Our creative ideas for this journal would not have come to fruition without the dedicated web team who have helped to create a platform for us to share interdisciplinary and intersectional work engaging with a range of visual cultures. We have been strengthened and heartened to see how MAI has brought so many people together from a range of backgrounds to contribute to this conversation – we are, first and foremost, a collaborative effort. This journal would not even have reached issue one without the tireless work of the editorial board. Every single day, we are reminded that we, as feminists, are nothing individually without solidarity and communication.

This issue is our first and it is exemplary of how we would like to continue: here, you will find video essays alongside scholarly articles, poetry alongside short films, reviews alongside personal engagement with artworks; photographic work alongside collages. The common thread that all these pieces share is a radical personal engagement with art from a feminist perspective. MAI does not value one form of thinking over any other: we welcome considered, empathic engagement that is as varied as human beings are. We adore the use of I, the acknowledgement of limitations, vulnerabilities, perspective and subjectivity. Above all, our aim is to produce collaboration and dialogue from the way in which the journal is structured and run to each particular issue and how it comes to exist in this world. Feminism is an action that is performed in collaboration in the world: it is not some abstruse, abstract form of thinking. We honestly believe that feminism can make this world a far better place for many people.

Central to MAI as a publication is open access as an ethical principle. We believe that feminist engagement is the domain of everyone: not just the privileged few behind the walls of institutions with access to academic libraries. We believe that the onus should never be on the writer/artist/poet/filmmaker to pay to make their own work accessible to all. We are entirely against this exploitative model of academic publishing and we are here to be the change that we want to see in the world.

Thank you to everyone who has supported us thus far: we could not and would not be doing this without you! It is our intention to grow from here, to listen, to collaborate, to celebrate the work of feminists everywhere.
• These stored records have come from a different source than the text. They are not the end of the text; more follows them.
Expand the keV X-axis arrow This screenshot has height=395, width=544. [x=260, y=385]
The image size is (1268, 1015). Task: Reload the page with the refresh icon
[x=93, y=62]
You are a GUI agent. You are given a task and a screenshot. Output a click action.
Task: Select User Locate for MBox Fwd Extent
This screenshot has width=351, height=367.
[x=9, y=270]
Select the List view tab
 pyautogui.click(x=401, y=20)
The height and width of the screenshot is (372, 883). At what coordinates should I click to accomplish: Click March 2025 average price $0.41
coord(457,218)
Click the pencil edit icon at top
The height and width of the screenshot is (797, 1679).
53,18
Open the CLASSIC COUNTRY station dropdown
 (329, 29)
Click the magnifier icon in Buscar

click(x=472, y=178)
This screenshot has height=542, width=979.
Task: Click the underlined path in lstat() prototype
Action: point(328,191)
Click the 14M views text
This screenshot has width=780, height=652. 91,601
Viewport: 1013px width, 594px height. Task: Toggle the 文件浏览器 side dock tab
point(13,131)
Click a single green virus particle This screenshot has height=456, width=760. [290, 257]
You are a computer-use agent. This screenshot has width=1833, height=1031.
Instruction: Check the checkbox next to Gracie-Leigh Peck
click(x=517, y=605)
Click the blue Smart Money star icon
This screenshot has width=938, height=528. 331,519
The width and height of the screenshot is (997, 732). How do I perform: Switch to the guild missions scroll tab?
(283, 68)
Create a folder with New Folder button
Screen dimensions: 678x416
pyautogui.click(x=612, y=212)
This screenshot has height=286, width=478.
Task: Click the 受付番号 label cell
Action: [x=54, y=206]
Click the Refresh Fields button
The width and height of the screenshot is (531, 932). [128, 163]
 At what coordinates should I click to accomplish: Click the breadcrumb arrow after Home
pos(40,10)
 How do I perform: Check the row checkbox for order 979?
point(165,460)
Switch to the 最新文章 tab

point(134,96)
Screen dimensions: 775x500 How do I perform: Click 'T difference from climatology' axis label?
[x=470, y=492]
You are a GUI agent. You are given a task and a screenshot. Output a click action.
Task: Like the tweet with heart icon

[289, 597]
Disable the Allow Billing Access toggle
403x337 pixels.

Please dig in to MAI Issue One.

Anna Backman Rogers & Anna Misiak

May 2018

Mai and MAI: A Reflection

by

Critical Reflection

Demystifying the worthy figure behind our journal’s name, Mariah Larsson reads MAI Manifesto and praises Mai Zetterling (1925-1994) to show her as the most fitting patron of our work.

1

On Brilliance: Making Light of Women’s Creative Labour

by

Critical Reflection

Rebecca Harrison shares a personal, critical reflection on cultural evaluations of women’s work and the metaphors of light.

2

The Lessons We Have Learnt: How Sexism in American Politics Sparked Off the New Feminist Renaissance

by

Critical Reflection

Unintentionally, in offensive language, the sexist Trump reminded all women that, as Rebecca Walker once said, ‘to be a feminist is … to join in sisterhood with women.’

3

Let’s hear it for the girls! Representations of Diverse Girlhoods, Feminism, Intersectionality and Activism in Contemporary Graphic Novels and Comics

by

Critical Reflection

Agency and activism in comics aimed at young women: a case study of Sally Heathcote: Suffragette, Lumberjanes, and Ms Marvel.

4

Abandoning Happiness for Life: Mourning and Futurity in Maja Borg’s Future My Love (2012)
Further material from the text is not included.